## YOUR GOAL
Output the part that opens with the line containing "What do you" and closes with the last of the records, both included, as a Markdown table with the columns Row and Line text. Skip blank lines and leave the pictures out.

## ENTRIES SHOWN
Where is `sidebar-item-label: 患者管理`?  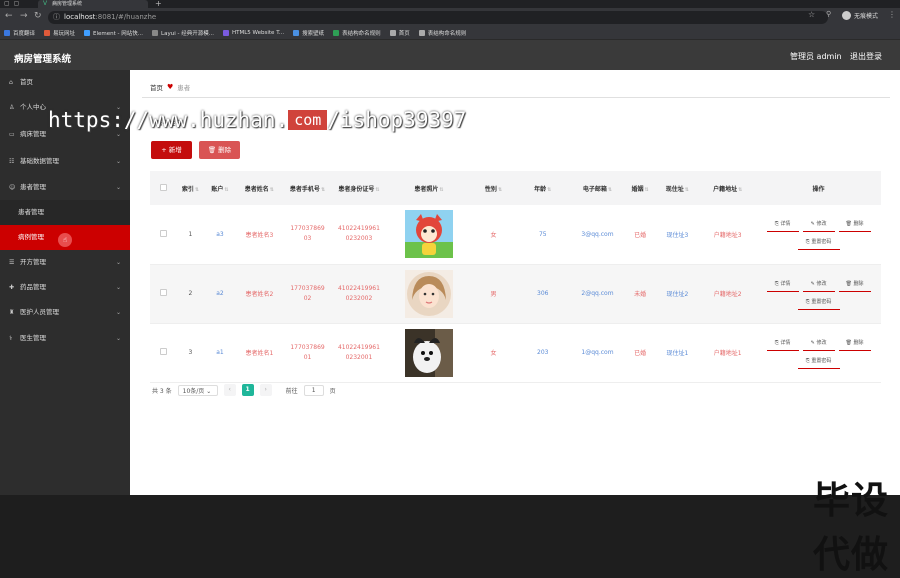 sidebar-item-label: 患者管理 is located at coordinates (31, 212).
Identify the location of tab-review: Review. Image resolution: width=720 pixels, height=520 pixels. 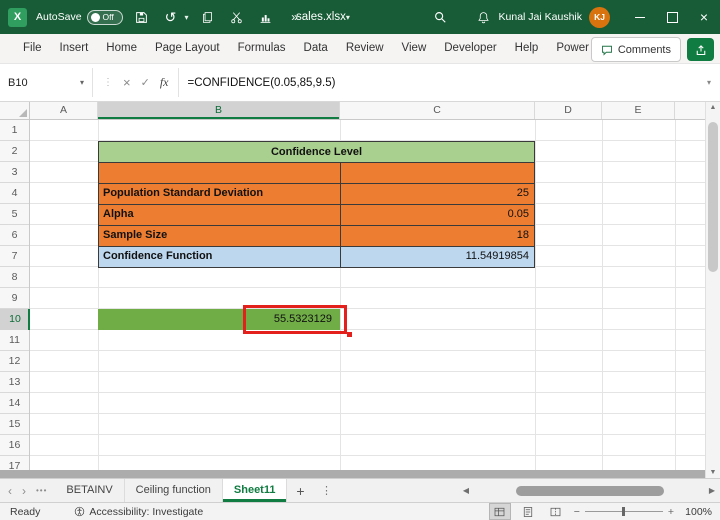
(365, 48).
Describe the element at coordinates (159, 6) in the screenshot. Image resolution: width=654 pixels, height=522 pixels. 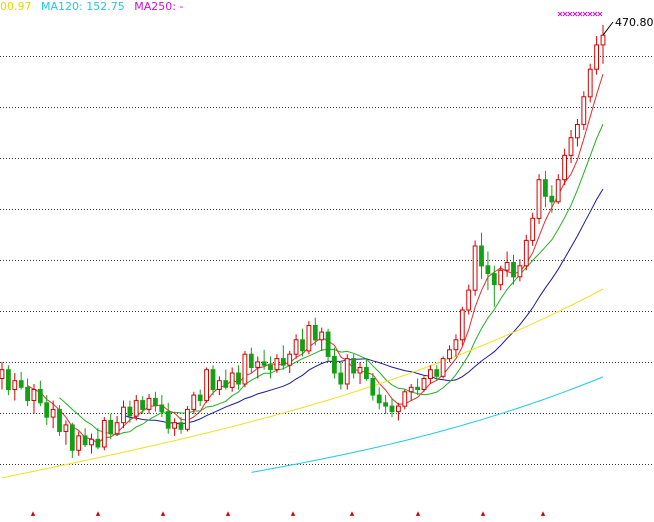
I see `legend-ma250: MA250: -` at that location.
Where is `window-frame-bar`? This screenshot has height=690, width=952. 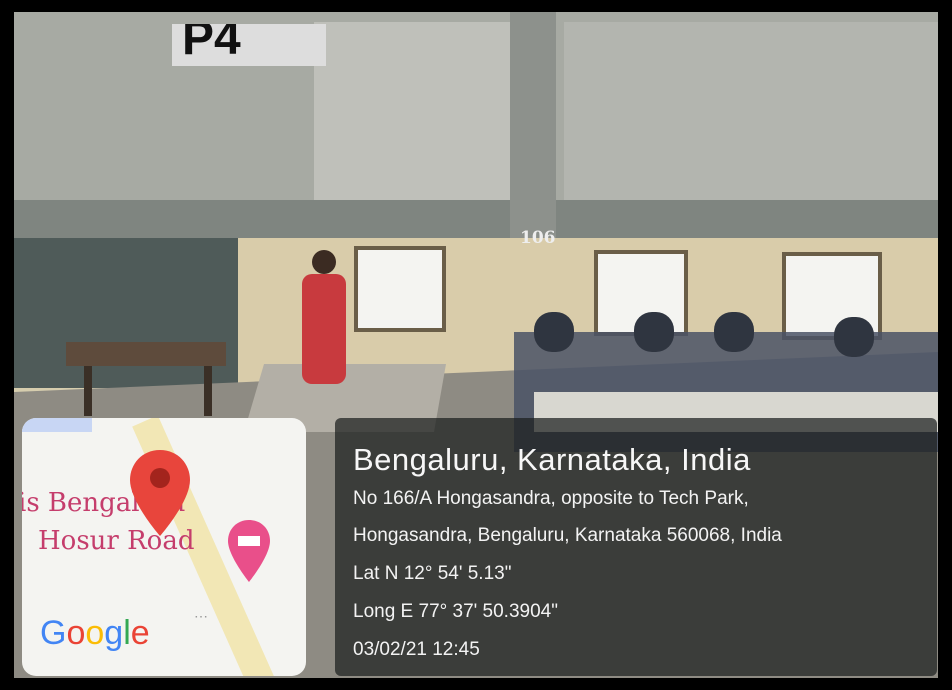 window-frame-bar is located at coordinates (476, 219).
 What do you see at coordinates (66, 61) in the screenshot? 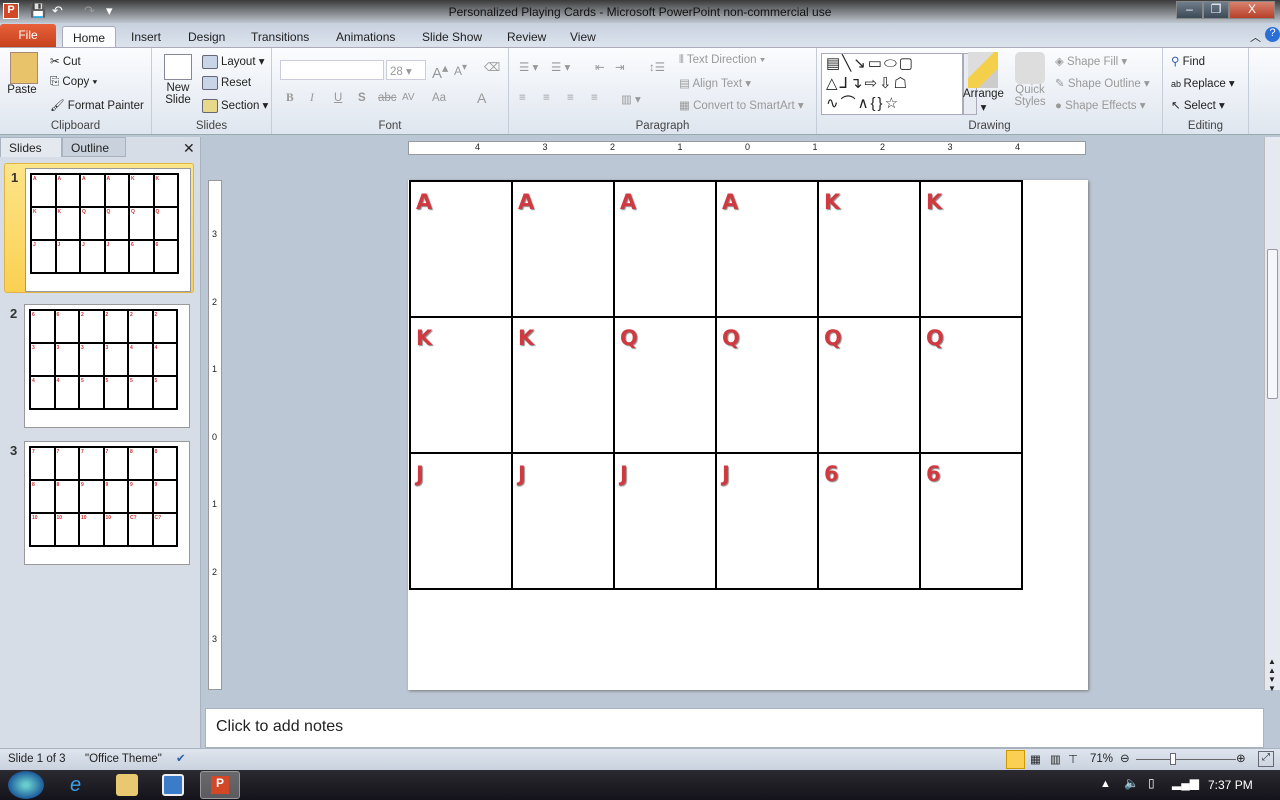
I see `cut-button: ✂ Cut` at bounding box center [66, 61].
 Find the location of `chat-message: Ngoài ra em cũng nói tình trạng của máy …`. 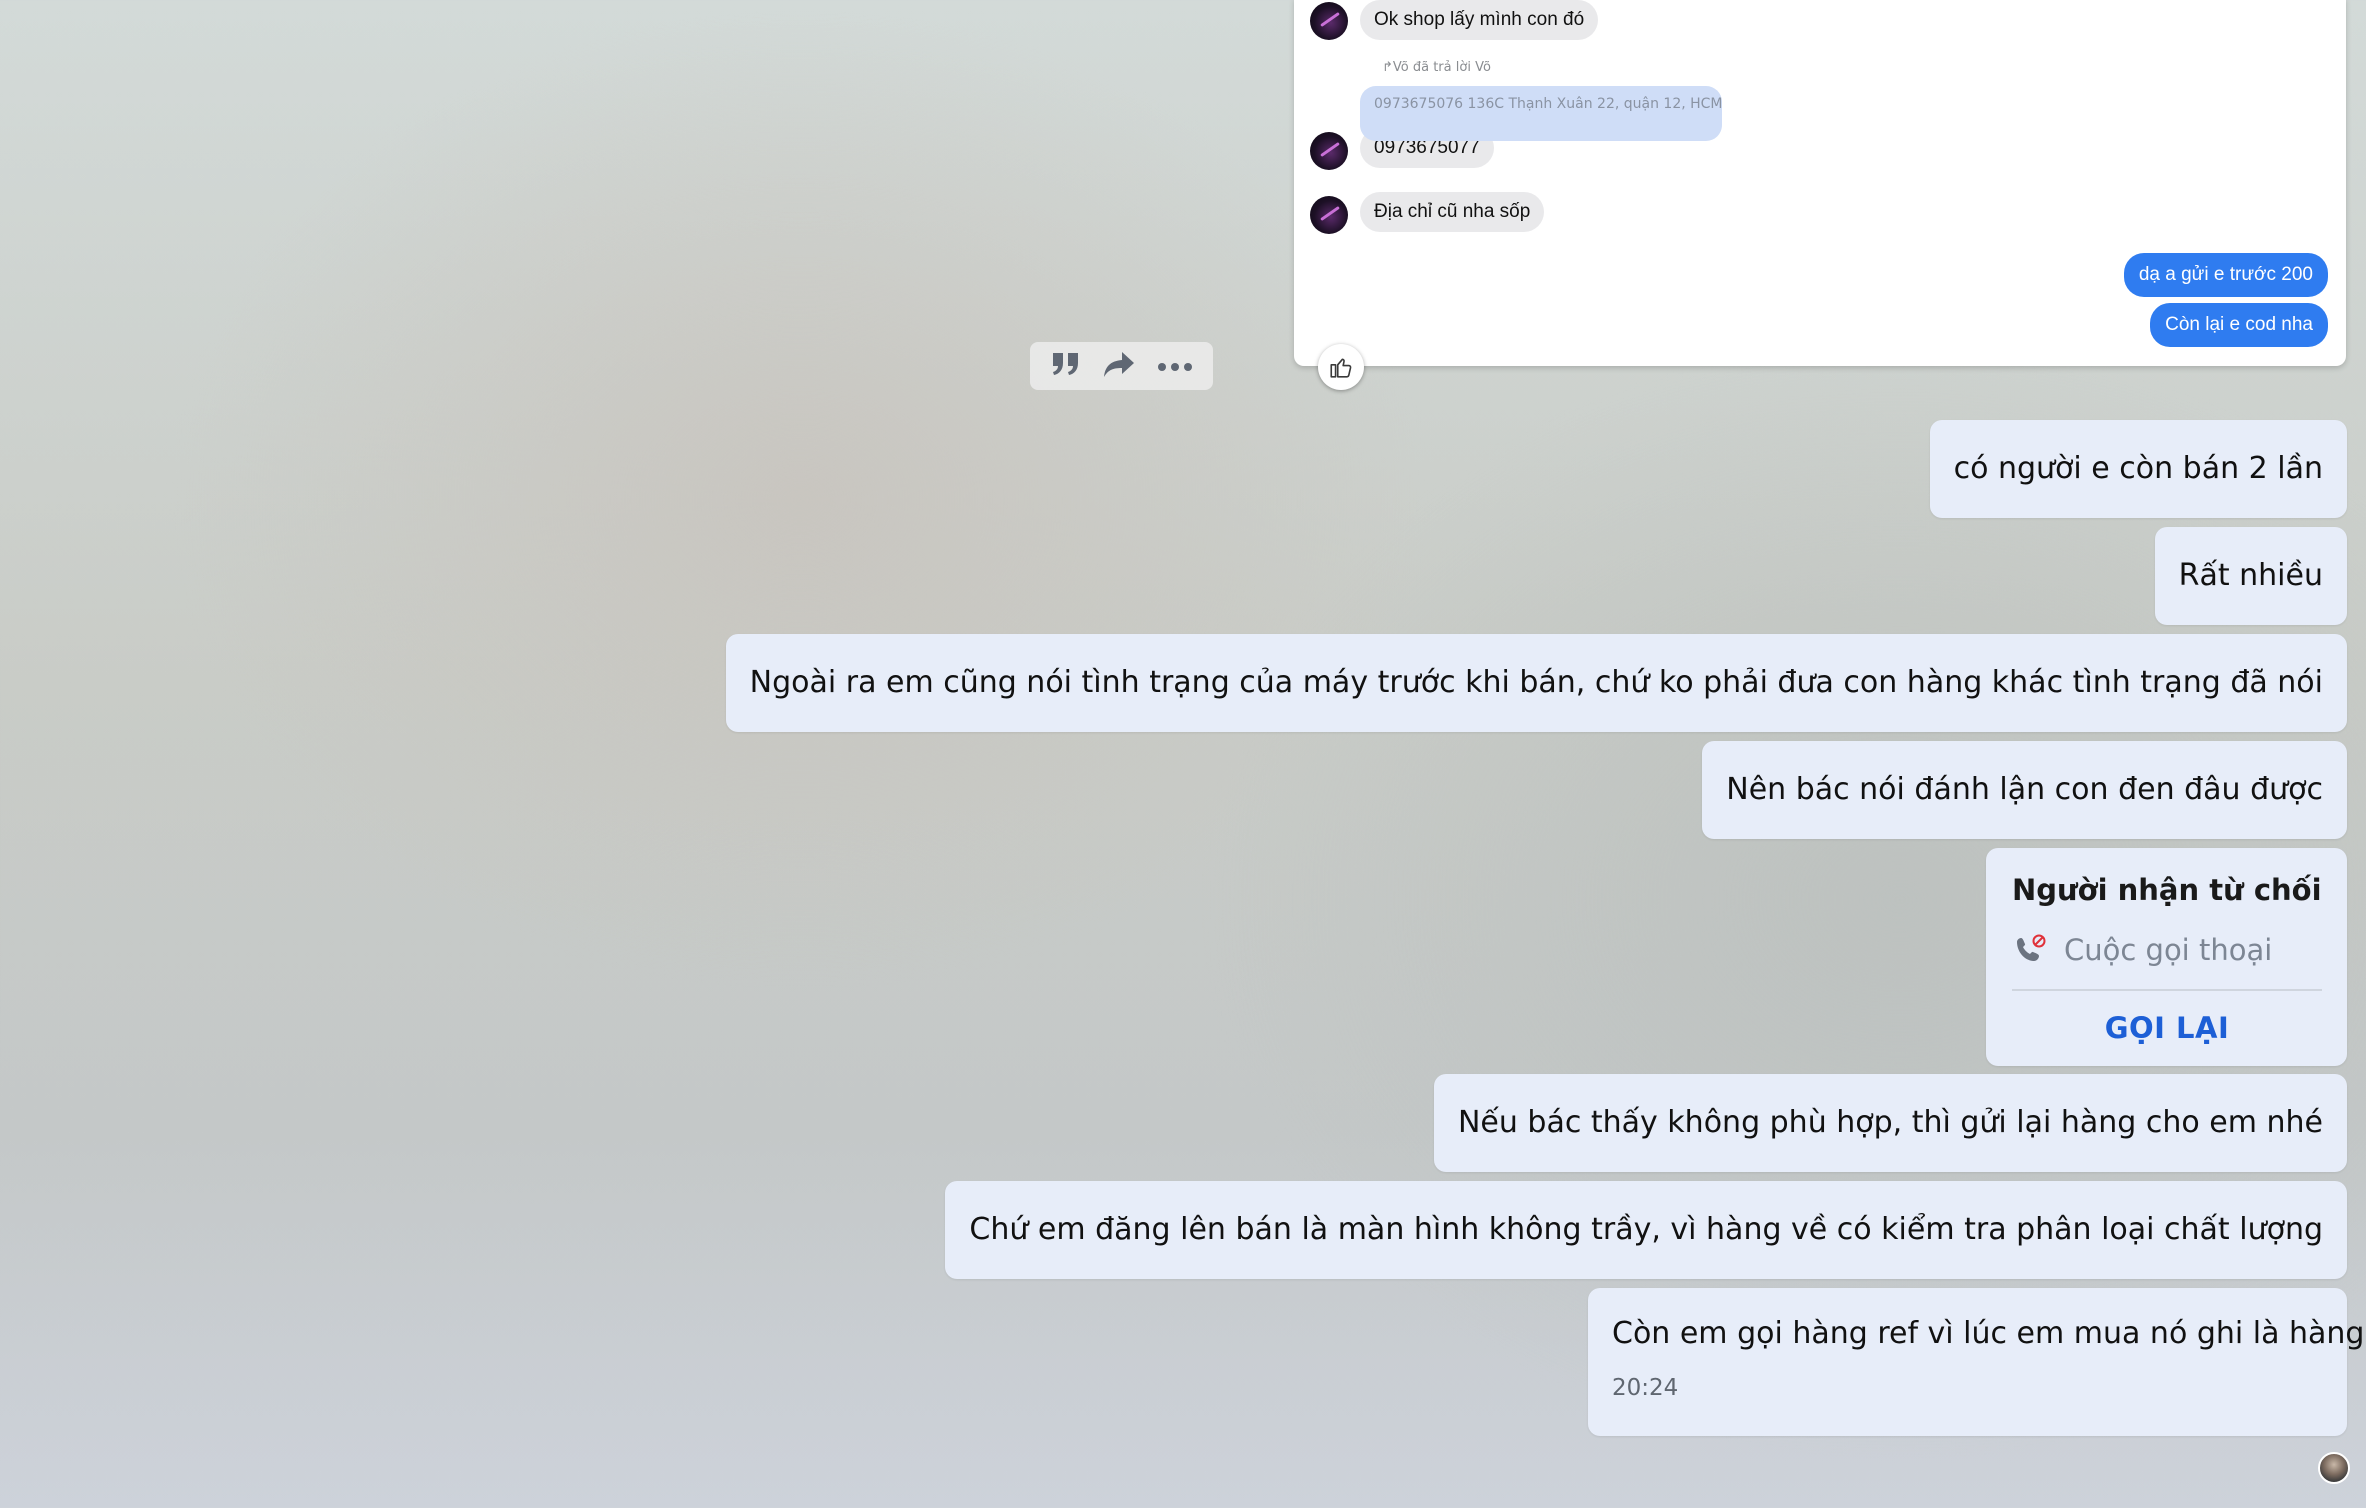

## TASK SOLUTION
| Row | Line text |
|---|---|
| 1 |  What do you see at coordinates (66, 61) in the screenshot?  |
| 2 | I see `cut-button: ✂ Cut` at bounding box center [66, 61]. |
| 3 |  Find the location of `chat-message: Ngoài ra em cũng nói tình trạng của máy …`.  |